In HerStoryRecommends this week, we gush over Young Sheldon on Amazon Prime Video and recommend the book Jasmine Days.Rekha Balakrishnan
The series Young Sheldon has been on for a while on Amazon Prime, but we still can’t stop gushing over the young genius Sheldon Cooper (a spin-off of the hugely popular The Big Bang Theory), as each episode unfolds itself. The latest one had us in splits, as Sheldon tries to get his college aspirations up by living with Professor Dr Sturgis for one night, and accidently sets the kitchen on fire. Cooper, Mary Cooper, his siblings Georgie and his twin Missy and not to forget, his adorable grandmother Meemaw make this series a definite watch. While the older Sheldon may seem exasperating and lovable at the same time, the young Sheldon has us go, ‘awww, so cute!’. Can’t wait for more.
(Young Sheldon streaming on Amazon Prime Video)

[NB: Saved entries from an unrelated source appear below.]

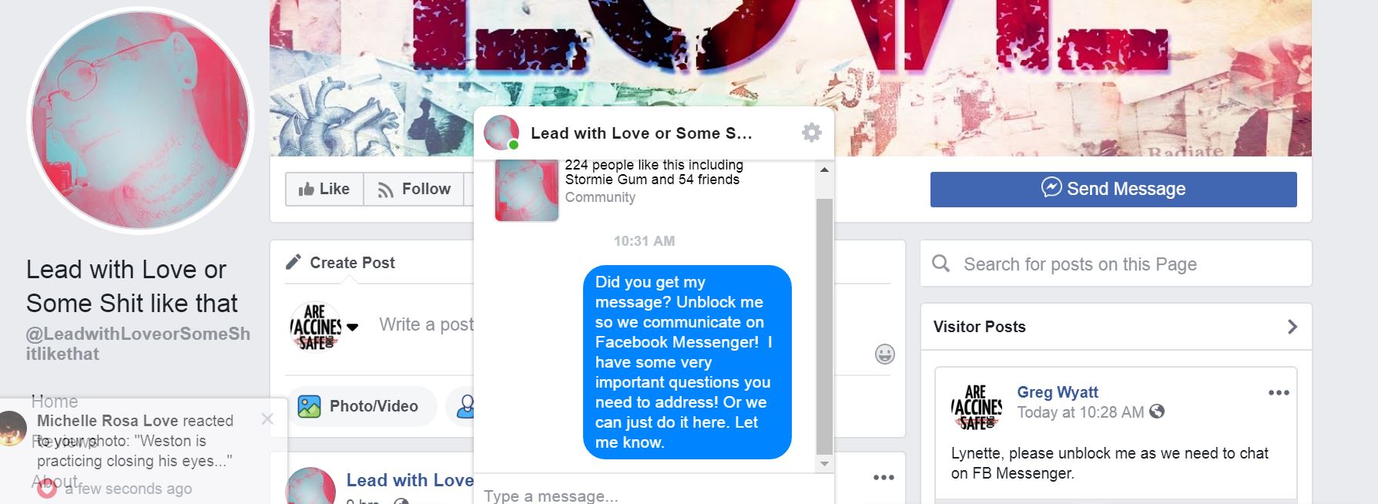Screen dimensions: 1378x504
Task: Open chat settings gear icon
Action: tap(812, 133)
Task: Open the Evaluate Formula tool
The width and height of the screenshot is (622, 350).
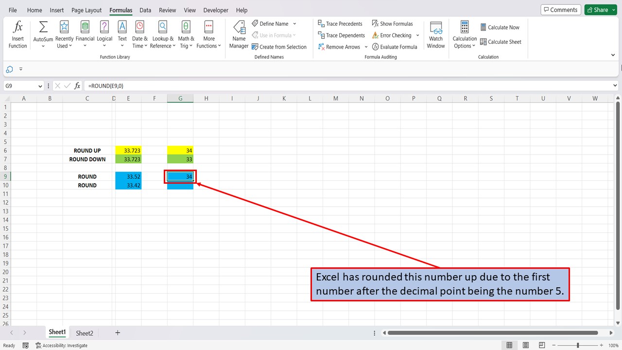Action: tap(395, 47)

This one got me intrigued. When Tinder and Buzzfeed announced GirlsFeed, a variety show featuring a group of women discussing, well, being a woman in India, I just had to see what the fuss was all about. The first episode was a revelation – a diverse group of women discussing everything under the sun – the struggles, joys, the highs and lows of being a woman in India. Right from lying to parents, living up to the society’s expectations of how girls should behave – the show is trying to bring out different cultural nuances, and expectations on a whole variety of things. From dating, falling in love, the male gaze, and relationships and more, it is no-holds-barred and straight from the heart. Watch it if you are from Gen Z, are a millennial or older – there are definitely some lessons you can learn.
(GirlsFeed – streaming on Buzzfeed YouTube channel)

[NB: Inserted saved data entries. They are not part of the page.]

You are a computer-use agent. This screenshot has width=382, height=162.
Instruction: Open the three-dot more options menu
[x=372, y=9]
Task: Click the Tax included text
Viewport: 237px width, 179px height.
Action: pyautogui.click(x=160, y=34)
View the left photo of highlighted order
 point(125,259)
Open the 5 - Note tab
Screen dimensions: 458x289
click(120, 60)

If you have read Goat Days, Malayalam writer Benyamin’s first book on the life of an immigrant worker in the Gulf, then don’t expect his second one, Jasmine Days, to be similar. The book is centred around Sameer, a young Pakistani woman living life in a fictitious place called The City, living life among various insecurities and differences in a patriarchal joint family. The story, set against the backdrop of the Arab Spring, explores relationships, strife in religion, terror, and also in some way the importance of women’s rights. Translated from Malayalam by Shanaz Habib, it is both a disturbing as well as a revealing read.